● What is expected
Take the material below and output exactly the run of lines from the one containing "You are a GUI" down to the one containing "Aviso de Privacidad", with both included.

● Extracted records
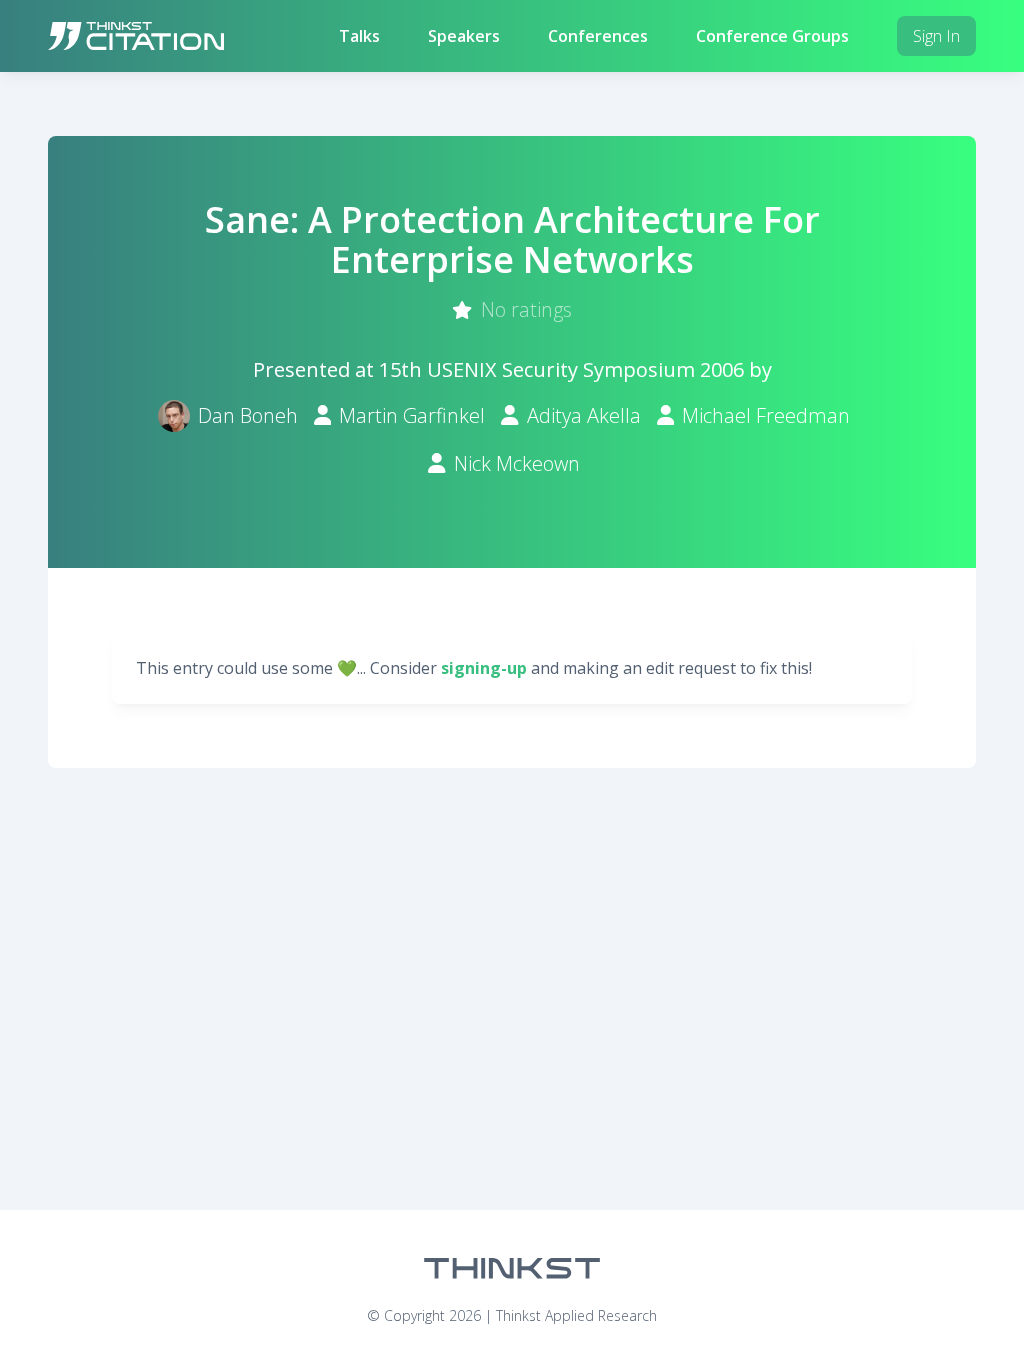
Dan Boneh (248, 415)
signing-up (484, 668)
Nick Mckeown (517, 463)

---

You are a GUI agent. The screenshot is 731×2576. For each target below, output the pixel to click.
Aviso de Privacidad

● Response box
You are a GUI agent. The screenshot is 731×2576. For each target below, output the pixel to click.
Aviso de Privacidad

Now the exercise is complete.